Format the data below as a Markdown table with the columns Row and Line, one row per nonblank line.

* BEGIN *

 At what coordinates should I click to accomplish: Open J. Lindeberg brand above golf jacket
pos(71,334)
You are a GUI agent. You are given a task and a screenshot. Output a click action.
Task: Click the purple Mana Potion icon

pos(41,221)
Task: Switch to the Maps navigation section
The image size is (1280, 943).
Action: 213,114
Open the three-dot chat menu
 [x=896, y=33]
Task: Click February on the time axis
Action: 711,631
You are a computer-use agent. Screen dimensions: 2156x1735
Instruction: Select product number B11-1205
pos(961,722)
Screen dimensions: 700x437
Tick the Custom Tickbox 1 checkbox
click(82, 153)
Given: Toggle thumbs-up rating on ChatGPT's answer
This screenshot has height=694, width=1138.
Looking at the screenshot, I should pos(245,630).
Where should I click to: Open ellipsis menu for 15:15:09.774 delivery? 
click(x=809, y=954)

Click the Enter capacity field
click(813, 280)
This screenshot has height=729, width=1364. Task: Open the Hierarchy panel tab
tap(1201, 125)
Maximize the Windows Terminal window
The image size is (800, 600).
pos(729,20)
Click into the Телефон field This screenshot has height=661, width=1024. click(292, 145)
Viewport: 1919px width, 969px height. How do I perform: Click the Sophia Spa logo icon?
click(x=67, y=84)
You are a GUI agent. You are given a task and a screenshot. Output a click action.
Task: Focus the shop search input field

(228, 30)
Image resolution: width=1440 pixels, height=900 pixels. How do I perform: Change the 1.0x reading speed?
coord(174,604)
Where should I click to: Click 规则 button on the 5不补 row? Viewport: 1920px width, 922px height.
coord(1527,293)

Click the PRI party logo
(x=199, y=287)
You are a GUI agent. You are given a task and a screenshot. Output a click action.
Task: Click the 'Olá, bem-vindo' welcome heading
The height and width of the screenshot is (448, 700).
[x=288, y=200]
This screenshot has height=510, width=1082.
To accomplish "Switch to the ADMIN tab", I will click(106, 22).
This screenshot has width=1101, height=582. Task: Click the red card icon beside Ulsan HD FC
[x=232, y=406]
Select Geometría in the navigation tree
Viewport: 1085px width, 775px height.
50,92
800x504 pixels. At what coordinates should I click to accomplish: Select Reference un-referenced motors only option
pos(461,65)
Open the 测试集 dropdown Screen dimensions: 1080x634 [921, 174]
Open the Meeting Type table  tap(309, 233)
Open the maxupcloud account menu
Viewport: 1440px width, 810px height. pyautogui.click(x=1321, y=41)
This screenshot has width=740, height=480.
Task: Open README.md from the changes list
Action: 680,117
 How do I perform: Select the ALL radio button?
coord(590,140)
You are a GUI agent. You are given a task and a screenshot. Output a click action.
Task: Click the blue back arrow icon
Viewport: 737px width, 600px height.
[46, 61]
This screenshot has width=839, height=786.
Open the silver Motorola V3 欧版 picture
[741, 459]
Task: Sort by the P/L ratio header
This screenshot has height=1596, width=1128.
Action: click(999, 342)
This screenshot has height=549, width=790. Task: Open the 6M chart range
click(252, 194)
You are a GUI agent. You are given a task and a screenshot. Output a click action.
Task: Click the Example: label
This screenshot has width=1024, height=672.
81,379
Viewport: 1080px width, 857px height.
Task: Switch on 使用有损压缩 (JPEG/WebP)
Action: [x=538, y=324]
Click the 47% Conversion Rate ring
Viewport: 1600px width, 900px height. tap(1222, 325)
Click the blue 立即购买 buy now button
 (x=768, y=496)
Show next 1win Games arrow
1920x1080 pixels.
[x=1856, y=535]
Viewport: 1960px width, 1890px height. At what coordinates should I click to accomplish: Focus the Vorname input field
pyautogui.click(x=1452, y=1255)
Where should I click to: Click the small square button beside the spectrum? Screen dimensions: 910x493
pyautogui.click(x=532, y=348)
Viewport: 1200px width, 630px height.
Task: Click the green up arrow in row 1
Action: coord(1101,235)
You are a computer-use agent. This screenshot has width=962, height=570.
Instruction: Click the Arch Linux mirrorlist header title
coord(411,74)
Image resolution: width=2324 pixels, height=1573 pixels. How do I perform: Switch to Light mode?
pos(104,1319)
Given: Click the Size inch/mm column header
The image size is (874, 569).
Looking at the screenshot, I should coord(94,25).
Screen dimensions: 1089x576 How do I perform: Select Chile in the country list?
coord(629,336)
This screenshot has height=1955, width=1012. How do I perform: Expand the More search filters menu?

* END *

[Output for this task]
| Row | Line |
|---|---|
| 1 |  At what coordinates should I click to accomplish: Open J. Lindeberg brand above golf jacket |
| 2 | pos(71,334) |
| 3 | You are a GUI agent. You are given a task and a screenshot. Output a click action. |
| 4 | Task: Click the purple Mana Potion icon |
| 5 | pos(41,221) |
| 6 | Task: Switch to the Maps navigation section |
| 7 | The image size is (1280, 943). |
| 8 | Action: 213,114 |
| 9 | Open the three-dot chat menu |
| 10 |  [x=896, y=33] |
| 11 | Task: Click February on the time axis |
| 12 | Action: 711,631 |
| 13 | You are a computer-use agent. Screen dimensions: 2156x1735 |
| 14 | Instruction: Select product number B11-1205 |
| 15 | pos(961,722) |
| 16 | Screen dimensions: 700x437 |
| 17 | Tick the Custom Tickbox 1 checkbox |
| 18 | click(82, 153) |
| 19 | Given: Toggle thumbs-up rating on ChatGPT's answer |
| 20 | This screenshot has height=694, width=1138. |
| 21 | Looking at the screenshot, I should pos(245,630). |
| 22 | Where should I click to: Open ellipsis menu for 15:15:09.774 delivery?  |
| 23 | click(x=809, y=954) |
| 24 | Click the Enter capacity field |
| 25 | click(813, 280) |
| 26 | This screenshot has height=729, width=1364. Task: Open the Hierarchy panel tab |
| 27 | tap(1201, 125) |
| 28 | Maximize the Windows Terminal window |
| 29 | The image size is (800, 600). |
| 30 | pos(729,20) |
| 31 | Click into the Телефон field This screenshot has height=661, width=1024. click(292, 145) |
| 32 | Viewport: 1919px width, 969px height. How do I perform: Click the Sophia Spa logo icon? |
| 33 | click(x=67, y=84) |
| 34 | You are a GUI agent. You are given a task and a screenshot. Output a click action. |
| 35 | Task: Focus the shop search input field |
| 36 | (228, 30) |
| 37 | Image resolution: width=1440 pixels, height=900 pixels. How do I perform: Change the 1.0x reading speed? |
| 38 | coord(174,604) |
| 39 | Where should I click to: Click 规则 button on the 5不补 row? Viewport: 1920px width, 922px height. |
| 40 | coord(1527,293) |
| 41 | Click the PRI party logo |
| 42 | (x=199, y=287) |
| 43 | You are a GUI agent. You are given a task and a screenshot. Output a click action. |
| 44 | Task: Click the 'Olá, bem-vindo' welcome heading |
| 45 | The height and width of the screenshot is (448, 700). |
| 46 | [x=288, y=200] |
| 47 | This screenshot has height=510, width=1082. |
| 48 | To accomplish "Switch to the ADMIN tab", I will click(106, 22). |
| 49 | This screenshot has width=1101, height=582. Task: Click the red card icon beside Ulsan HD FC |
| 50 | [x=232, y=406] |
| 51 | Select Geometría in the navigation tree |
| 52 | Viewport: 1085px width, 775px height. |
| 53 | 50,92 |
| 54 | 800x504 pixels. At what coordinates should I click to accomplish: Select Reference un-referenced motors only option |
| 55 | pos(461,65) |
| 56 | Open the 测试集 dropdown Screen dimensions: 1080x634 [921, 174] |
| 57 | Open the Meeting Type table  tap(309, 233) |
| 58 | Open the maxupcloud account menu |
| 59 | Viewport: 1440px width, 810px height. pyautogui.click(x=1321, y=41) |
| 60 | This screenshot has width=740, height=480. |
| 61 | Task: Open README.md from the changes list |
| 62 | Action: 680,117 |
| 63 |  How do I perform: Select the ALL radio button? |
| 64 | coord(590,140) |
| 65 | You are a GUI agent. You are given a task and a screenshot. Output a click action. |
| 66 | Task: Click the blue back arrow icon |
| 67 | Viewport: 737px width, 600px height. |
| 68 | [46, 61] |
| 69 | This screenshot has width=839, height=786. |
| 70 | Open the silver Motorola V3 欧版 picture |
| 71 | [741, 459] |
| 72 | Task: Sort by the P/L ratio header |
| 73 | This screenshot has height=1596, width=1128. |
| 74 | Action: click(999, 342) |
| 75 | This screenshot has height=549, width=790. Task: Open the 6M chart range |
| 76 | click(252, 194) |
| 77 | You are a GUI agent. You are given a task and a screenshot. Output a click action. |
| 78 | Task: Click the Example: label |
| 79 | This screenshot has width=1024, height=672. |
| 80 | 81,379 |
| 81 | Viewport: 1080px width, 857px height. |
| 82 | Task: Switch on 使用有损压缩 (JPEG/WebP) |
| 83 | Action: [x=538, y=324] |
| 84 | Click the 47% Conversion Rate ring |
| 85 | Viewport: 1600px width, 900px height. tap(1222, 325) |
| 86 | Click the blue 立即购买 buy now button |
| 87 |  (x=768, y=496) |
| 88 | Show next 1win Games arrow |
| 89 | 1920x1080 pixels. |
| 90 | [x=1856, y=535] |
| 91 | Viewport: 1960px width, 1890px height. At what coordinates should I click to accomplish: Focus the Vorname input field |
| 92 | pyautogui.click(x=1452, y=1255) |
| 93 | Where should I click to: Click the small square button beside the spectrum? Screen dimensions: 910x493 |
| 94 | pyautogui.click(x=532, y=348) |
| 95 | Viewport: 1200px width, 630px height. |
| 96 | Task: Click the green up arrow in row 1 |
| 97 | Action: coord(1101,235) |
| 98 | You are a computer-use agent. This screenshot has width=962, height=570. |
| 99 | Instruction: Click the Arch Linux mirrorlist header title |
| 100 | coord(411,74) |
| 101 | Image resolution: width=2324 pixels, height=1573 pixels. How do I perform: Switch to Light mode? |
| 102 | pos(104,1319) |
| 103 | Given: Click the Size inch/mm column header |
| 104 | The image size is (874, 569). |
| 105 | Looking at the screenshot, I should coord(94,25). |
| 106 | Screen dimensions: 1089x576 How do I perform: Select Chile in the country list? |
| 107 | coord(629,336) |
| 108 | This screenshot has height=1955, width=1012. How do I perform: Expand the More search filters menu? |